EJERCICIO PROPUESTO 1
Reproduce sin cambios el pasaje del artículo sobre la visita a los estudios de Harry Potter que comienza en las palabras "Hasta los diez" y termina tras las palabras "al famoso castillo.".
EJERCICIO PROPUESTO 2
Reescribe como tabla Markdown, con las columnas Fila y Línea, las líneas de los registros desde la primera hasta la que contiene "will [x=821, y=89].", ambas incluidas. Omite las líneas en blanco.

La verdadera magia de Harry Potter
Lucía Hernández//
Para algunos, el mundo de Harry Potter no ha terminado. Si formas parte de ese privilegiado grupo, tienes la oportunidad de visitar los estudios en los que se grabaron la mayoría de las escenas de las ocho películas donde, por 39 libras –unos 50 euros-, encontrarás el vestuario que llevaron los actores, bocetos de los más de 588 escenarios que se construyeron para la saga y muchos secretos más.
Hasta los diez años, los tres deseos que pedía cuando soplaba las velas de mi tarta de cumpleaños eran casi siempre los mismos: no madrugar para ir al colegio, beber todo el batido de chocolate que quisiera y veranear en Marina D’or, ciudad de vacaciones. Sin embargo, a partir de mi undécimo cumpleaños, la lista de anhelos se redujo a uno: ser bruja. Desde aquel tiempo, cada verano aguardaba, ansiosa, mi carta de Hogwarts, con la esperanza de que un extravío en Correos o un cambio en los Estatutos del mejor centro de Magia y Hechicería del mundo justificaran el retraso de mi invitación al famoso castillo.
Evidentemente, el mensaje nunca llegó. Durante los septiembres sucesivos, la decepción de una vocación no descubierta aumentaba al tiempo que menguaban mis ganas de practicar cualquier otro tipo de actividad, como jugar al tenis, tocar la flauta o despertarme cada sábado para ver La Banda del Patio. Cuando cumplí los quince tomé la decisión. A esa edad –pensé- Harry ya había cruzado el bosque prohibido, ganado la Copa de los tres magos y se había enfrentado dos veces al mago más tenebroso de todos los tiempos ¿Qué había hecho yo? Nada. En ese momento me di cuenta de que lo único que compartíamos el niño que sobrevivió y yo era nuestra condena a heredar calcetines de otros familiares. Él, del señor Dursley y yo, de mi hermana.
Asumida mi condición de muggle, abandoné la búsqueda de cualquier indicio que demostrara mi pertenencia al mundo mágico. Hasta que me enteré de que, a veinte minutos de Londres, en Watford, descansa sobre un terreno de 50.000 m2 el único reducto de magia conocido: cientos de escenarios y decorados, fabricados no solo de cartón y plástico sino también de recuerdos, de nostalgia y, ante todo, de fantasía. Obviamente, con veintiún años y con la ilusión de un renacuajo, decidí asistir.
Llegada a los estudios Leavesden
Como el Autobús noctámbulo que aparece por primera vez en Harry Potter y el prisionero de Azkaban, un autobús también de dos pisos fue el encargado de transportarnos, previo pago de cuatro libras por un billete de ida y vuelta, desde la estación de metro de Watford hasta los Estudios Warner Bros, que bajo el subtítulo de The making of Harry Potter reciben cada día a 5.000 visitantes. A diferencia del vehículo que recoge al Elegido en Privet Drive, el nuestro no rescataba a brujos en apuros abandonados a su suerte, sino que trasladaba a madres e hijos dispuestos a pasar un lunes inolvidable. Jóvenes de todos los lugares, parejas decididas a vivir la mejor de las citas y a tres jóvenes que, como Ron, Harry y Hermione, nos preparábamos para superar una nueva aventura. El cobrador tampoco era Stan Shunpike sino un afable inglés, empeñado en desterrar el fraudulento tópico –como comprobamos a lo largo de toda la estancia en Londres- de que los británicos andan sobrados de pedantería y faltos de buen humor.

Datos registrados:
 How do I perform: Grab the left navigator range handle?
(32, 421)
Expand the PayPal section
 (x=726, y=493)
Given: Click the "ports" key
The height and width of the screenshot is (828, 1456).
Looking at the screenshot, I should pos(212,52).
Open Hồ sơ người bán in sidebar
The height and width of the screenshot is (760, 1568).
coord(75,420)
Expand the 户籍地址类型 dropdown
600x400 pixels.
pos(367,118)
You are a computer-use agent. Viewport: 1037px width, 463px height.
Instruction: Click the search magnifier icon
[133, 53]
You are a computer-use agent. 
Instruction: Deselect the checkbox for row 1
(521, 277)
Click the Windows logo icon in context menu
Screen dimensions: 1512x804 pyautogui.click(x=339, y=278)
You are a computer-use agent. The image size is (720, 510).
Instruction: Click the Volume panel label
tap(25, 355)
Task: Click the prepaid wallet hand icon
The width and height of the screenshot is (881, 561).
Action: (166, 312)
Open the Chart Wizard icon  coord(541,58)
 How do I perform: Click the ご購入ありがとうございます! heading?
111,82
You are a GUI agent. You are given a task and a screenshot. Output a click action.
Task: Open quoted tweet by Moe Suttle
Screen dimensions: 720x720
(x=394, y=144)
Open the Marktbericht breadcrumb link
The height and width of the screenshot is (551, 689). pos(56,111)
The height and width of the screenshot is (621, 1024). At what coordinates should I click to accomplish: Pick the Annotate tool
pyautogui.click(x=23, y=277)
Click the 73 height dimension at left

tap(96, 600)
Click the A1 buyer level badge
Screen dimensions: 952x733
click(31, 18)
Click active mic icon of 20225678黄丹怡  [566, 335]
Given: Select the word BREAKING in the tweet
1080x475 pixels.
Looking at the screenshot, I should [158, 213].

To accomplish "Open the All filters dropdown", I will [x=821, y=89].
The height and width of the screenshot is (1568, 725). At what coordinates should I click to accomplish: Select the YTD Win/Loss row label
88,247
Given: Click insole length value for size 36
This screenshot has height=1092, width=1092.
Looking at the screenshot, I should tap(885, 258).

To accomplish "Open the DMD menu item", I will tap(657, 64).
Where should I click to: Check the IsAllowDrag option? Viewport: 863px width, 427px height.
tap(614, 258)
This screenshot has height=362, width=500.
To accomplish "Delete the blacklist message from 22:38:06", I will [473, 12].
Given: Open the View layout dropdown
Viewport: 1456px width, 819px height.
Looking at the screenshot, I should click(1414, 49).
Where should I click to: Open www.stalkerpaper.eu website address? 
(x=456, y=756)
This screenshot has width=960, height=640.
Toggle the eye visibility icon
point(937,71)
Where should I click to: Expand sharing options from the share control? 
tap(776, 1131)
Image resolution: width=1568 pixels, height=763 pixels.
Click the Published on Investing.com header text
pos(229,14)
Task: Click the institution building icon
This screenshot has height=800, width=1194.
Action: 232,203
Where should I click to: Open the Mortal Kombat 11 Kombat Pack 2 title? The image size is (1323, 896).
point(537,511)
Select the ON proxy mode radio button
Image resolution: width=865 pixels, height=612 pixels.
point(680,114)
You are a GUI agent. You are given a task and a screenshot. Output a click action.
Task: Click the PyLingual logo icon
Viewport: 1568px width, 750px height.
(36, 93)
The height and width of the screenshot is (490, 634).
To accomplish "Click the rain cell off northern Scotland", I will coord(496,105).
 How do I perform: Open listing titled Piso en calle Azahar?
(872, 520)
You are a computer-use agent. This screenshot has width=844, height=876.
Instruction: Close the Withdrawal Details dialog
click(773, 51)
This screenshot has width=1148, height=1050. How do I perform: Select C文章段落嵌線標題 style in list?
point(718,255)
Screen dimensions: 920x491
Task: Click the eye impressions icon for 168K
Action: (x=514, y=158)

RESPUESTA ESCRITA 1
Hasta los diez años, los tres deseos que pedía cuando soplaba las velas de mi tarta de cumpleaños eran casi siempre los mismos: no madrugar para ir al colegio, beber todo el batido de chocolate que quisiera y veranear en Marina D’or, ciudad de vacaciones. Sin embargo, a partir de mi undécimo cumpleaños, la lista de anhelos se redujo a uno: ser bruja. Desde aquel tiempo, cada verano aguardaba, ansiosa, mi carta de Hogwarts, con la esperanza de que un extravío en Correos o un cambio en los Estatutos del mejor centro de Magia y Hechicería del mundo justificaran el retraso de mi invitación al famoso castillo.

RESPUESTA ESCRITA 2
| Fila | Línea |
|---|---|
| 1 |  How do I perform: Grab the left navigator range handle? |
| 2 | (32, 421) |
| 3 | Expand the PayPal section |
| 4 |  (x=726, y=493) |
| 5 | Given: Click the "ports" key |
| 6 | The height and width of the screenshot is (828, 1456). |
| 7 | Looking at the screenshot, I should pos(212,52). |
| 8 | Open Hồ sơ người bán in sidebar |
| 9 | The height and width of the screenshot is (760, 1568). |
| 10 | coord(75,420) |
| 11 | Expand the 户籍地址类型 dropdown |
| 12 | 600x400 pixels. |
| 13 | pos(367,118) |
| 14 | You are a computer-use agent. Viewport: 1037px width, 463px height. |
| 15 | Instruction: Click the search magnifier icon |
| 16 | [133, 53] |
| 17 | You are a computer-use agent.  |
| 18 | Instruction: Deselect the checkbox for row 1 |
| 19 | (521, 277) |
| 20 | Click the Windows logo icon in context menu |
| 21 | Screen dimensions: 1512x804 pyautogui.click(x=339, y=278) |
| 22 | You are a computer-use agent. The image size is (720, 510). |
| 23 | Instruction: Click the Volume panel label |
| 24 | tap(25, 355) |
| 25 | Task: Click the prepaid wallet hand icon |
| 26 | The width and height of the screenshot is (881, 561). |
| 27 | Action: (166, 312) |
| 28 | Open the Chart Wizard icon  coord(541,58) |
| 29 |  How do I perform: Click the ご購入ありがとうございます! heading? |
| 30 | 111,82 |
| 31 | You are a GUI agent. You are given a task and a screenshot. Output a click action. |
| 32 | Task: Open quoted tweet by Moe Suttle |
| 33 | Screen dimensions: 720x720 |
| 34 | (x=394, y=144) |
| 35 | Open the Marktbericht breadcrumb link |
| 36 | The height and width of the screenshot is (551, 689). pos(56,111) |
| 37 | The height and width of the screenshot is (621, 1024). At what coordinates should I click to accomplish: Pick the Annotate tool |
| 38 | pyautogui.click(x=23, y=277) |
| 39 | Click the 73 height dimension at left |
| 40 | tap(96, 600) |
| 41 | Click the A1 buyer level badge |
| 42 | Screen dimensions: 952x733 |
| 43 | click(31, 18) |
| 44 | Click active mic icon of 20225678黄丹怡  [566, 335] |
| 45 | Given: Select the word BREAKING in the tweet |
| 46 | 1080x475 pixels. |
| 47 | Looking at the screenshot, I should [158, 213]. |
| 48 | To accomplish "Open the All filters dropdown", I will [x=821, y=89]. |